Rejection: Why does It Hurt So Much?

Rejection can feel like a punch in the gut and if you’ve ever been rejected, you will probably agree that it can be one of the worst feelings you have ever experienced. Rejection hurts; it’s uncomfortable, debilitating, overwhelming and it can feel like death.

Since we usually take rejection personally, we may believe that when we are being rejected it means that there is something fundamentally wrong with us and this is usually far from the truth. Our deepest desire as individuals is to feel that we are ‘good enough’, and being rejected makes us feel as if we are anything but. 

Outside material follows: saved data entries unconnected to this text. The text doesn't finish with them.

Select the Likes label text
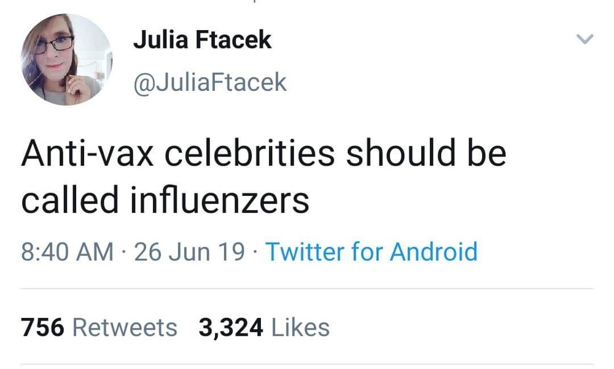 300,327
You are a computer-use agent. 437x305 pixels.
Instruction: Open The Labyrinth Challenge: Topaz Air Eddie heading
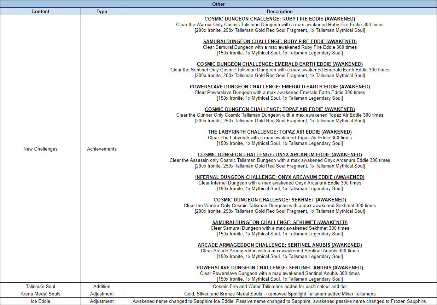(280, 132)
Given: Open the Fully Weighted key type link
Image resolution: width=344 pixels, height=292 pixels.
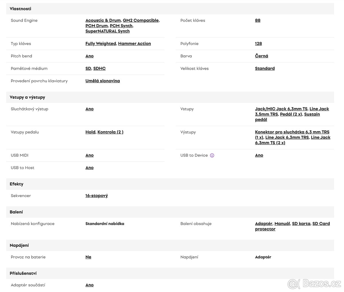Looking at the screenshot, I should point(101,44).
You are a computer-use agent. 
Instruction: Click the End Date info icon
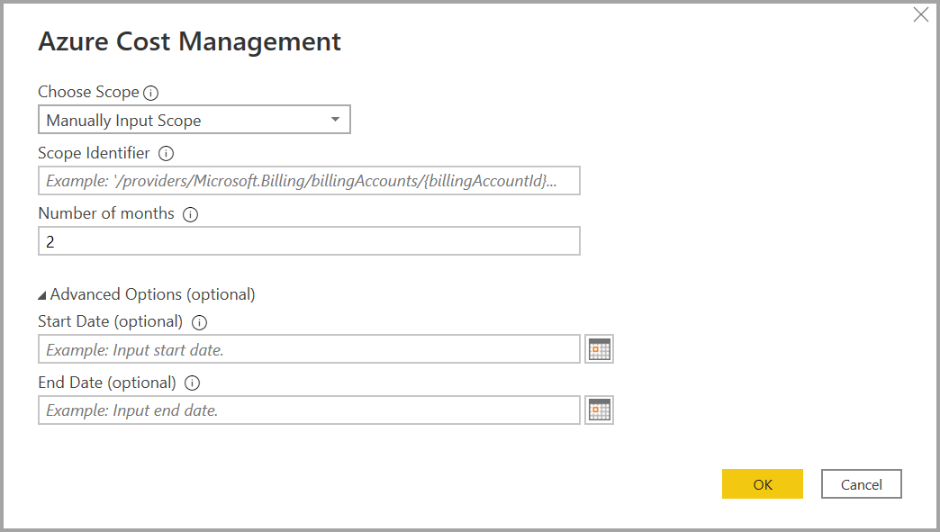coord(192,383)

Strong feelings of rejection mostly occur because we think in black and white terms; we see things as being either acceptance or rejection; not just regular instances where we sometimes bond with someone and at other times things just don’t work out the way we want them to. 

We’ve all experienced being rejected in one way or another, and it’s more than likely that we will experience being rejected again at some point in our lives. There is a positive side to rejection however; to be rejected, we must have put ourselves out there, taken some type of risk or made ourselves vulnerable in some way. 

Rejection can be so downright uncomfortable that we may find ourselves doing anything to avoid it; this may be either on a conscious or unconscious level. Avoiding rejection means that we limit the possibility of achieving success or true happiness in our lives. It can be likened to travelling down a road to nowhere; it mostly leads to a ‘dead-end’ existence devoid of joy, excitement, real love or deep satisfaction. 

What we can learn from rejection, is that it can offer us many valuable lessons. When things are the most uncomfortable and difficult in our lives, it is then that we will experience the opportunity to grow the most. It’s how we act when a person or situation is not giving us what we want that reveals our true character. Taking time to pause, reflect and walk away with our dignity intact, also presents an opportunity for us to reframe, regroup, and re-evaluate what’s important in our life. 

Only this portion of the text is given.